### [What you have to do]
Among the entries that follow, tally the lines with the string "resolution". Give no more than the number.
Supplied entries START
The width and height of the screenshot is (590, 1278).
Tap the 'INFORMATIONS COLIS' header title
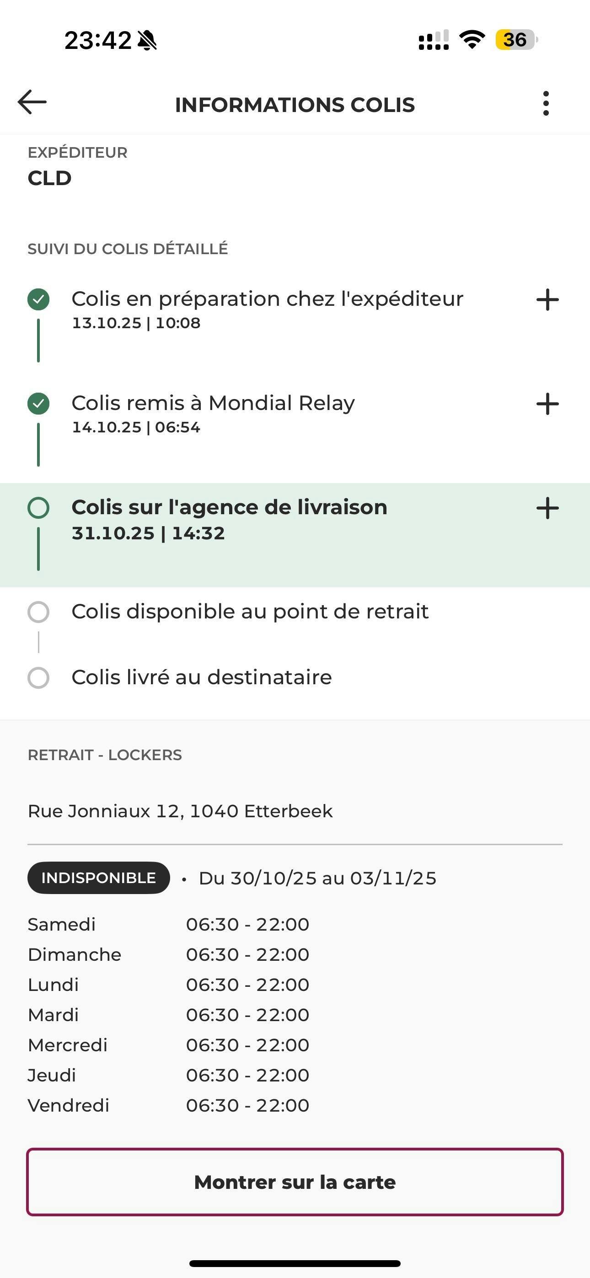click(x=295, y=105)
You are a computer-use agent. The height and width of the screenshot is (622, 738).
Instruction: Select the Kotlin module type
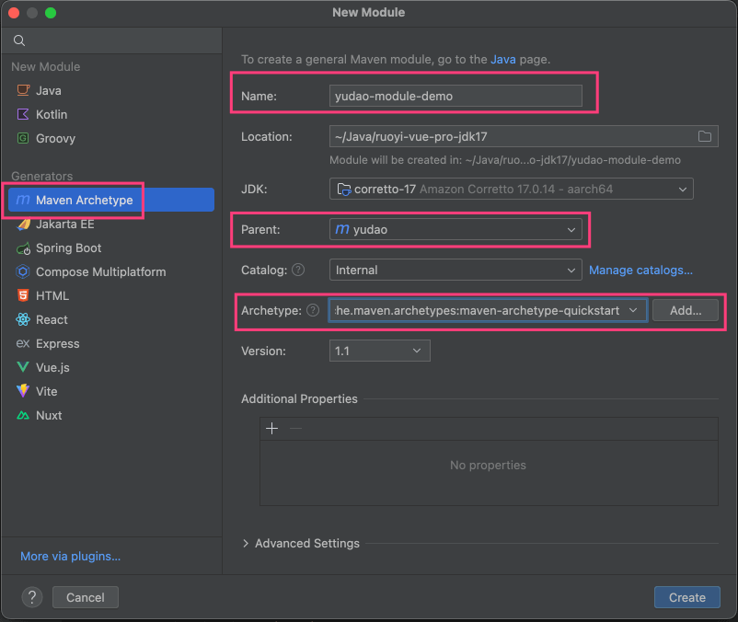51,114
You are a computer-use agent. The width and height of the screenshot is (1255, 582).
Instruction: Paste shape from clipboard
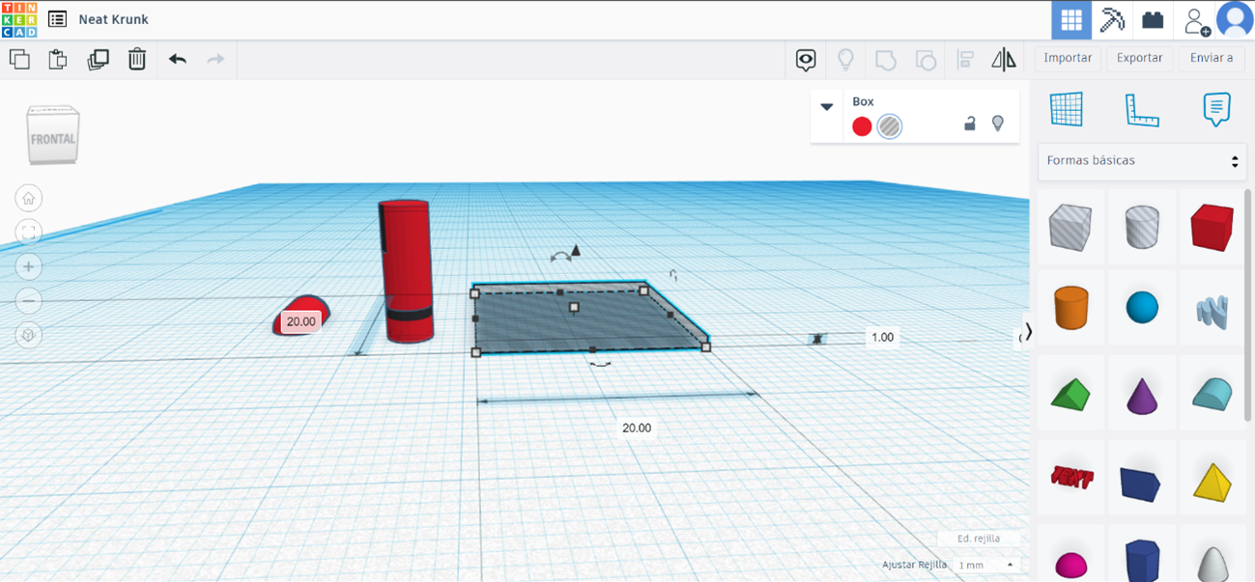(x=58, y=59)
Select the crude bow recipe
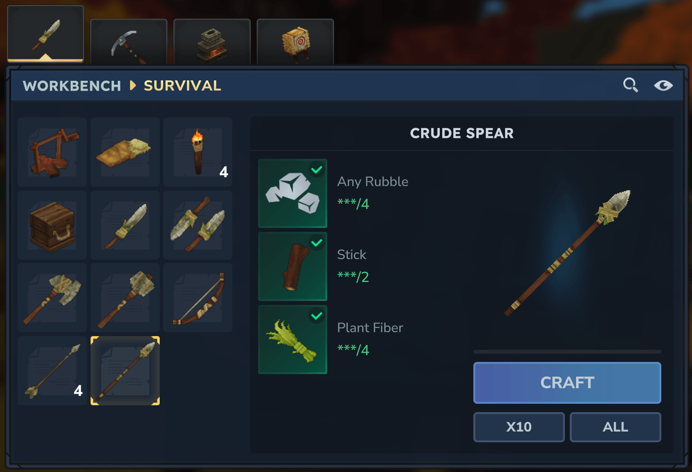Viewport: 692px width, 472px height. coord(198,298)
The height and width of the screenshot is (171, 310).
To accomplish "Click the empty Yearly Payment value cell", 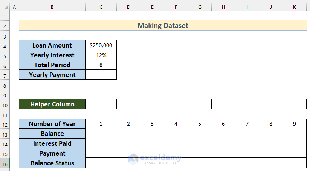I will [101, 75].
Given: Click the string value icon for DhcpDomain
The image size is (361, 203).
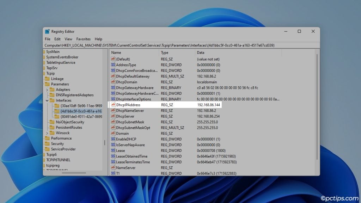Looking at the screenshot, I should point(114,82).
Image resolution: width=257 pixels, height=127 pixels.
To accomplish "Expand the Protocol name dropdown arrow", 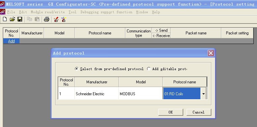I will [x=203, y=94].
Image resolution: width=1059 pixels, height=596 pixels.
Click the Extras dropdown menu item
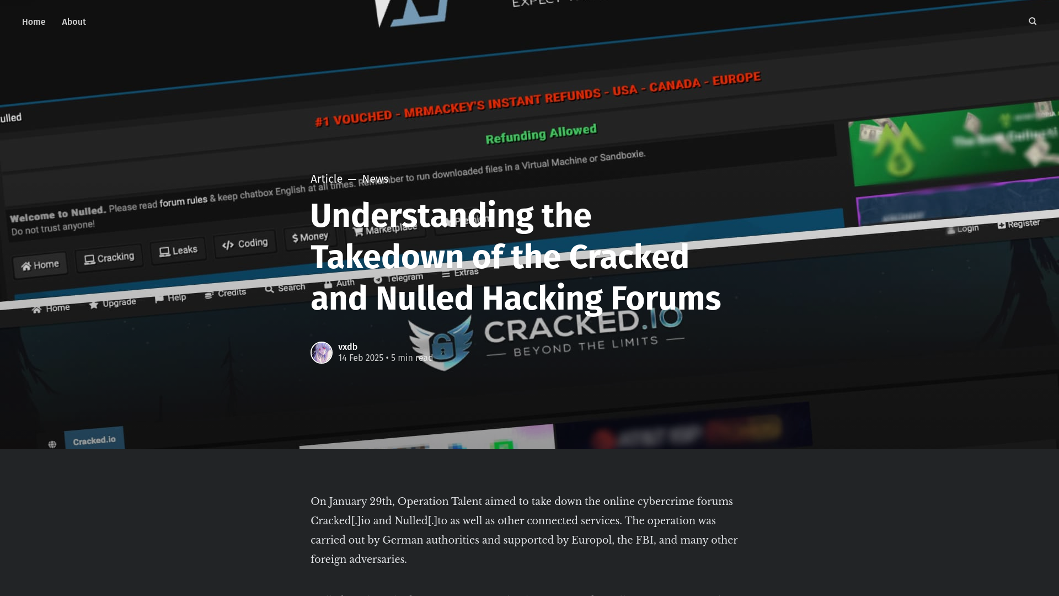click(x=464, y=272)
Supplied entries END
### [Solution to this problem]
2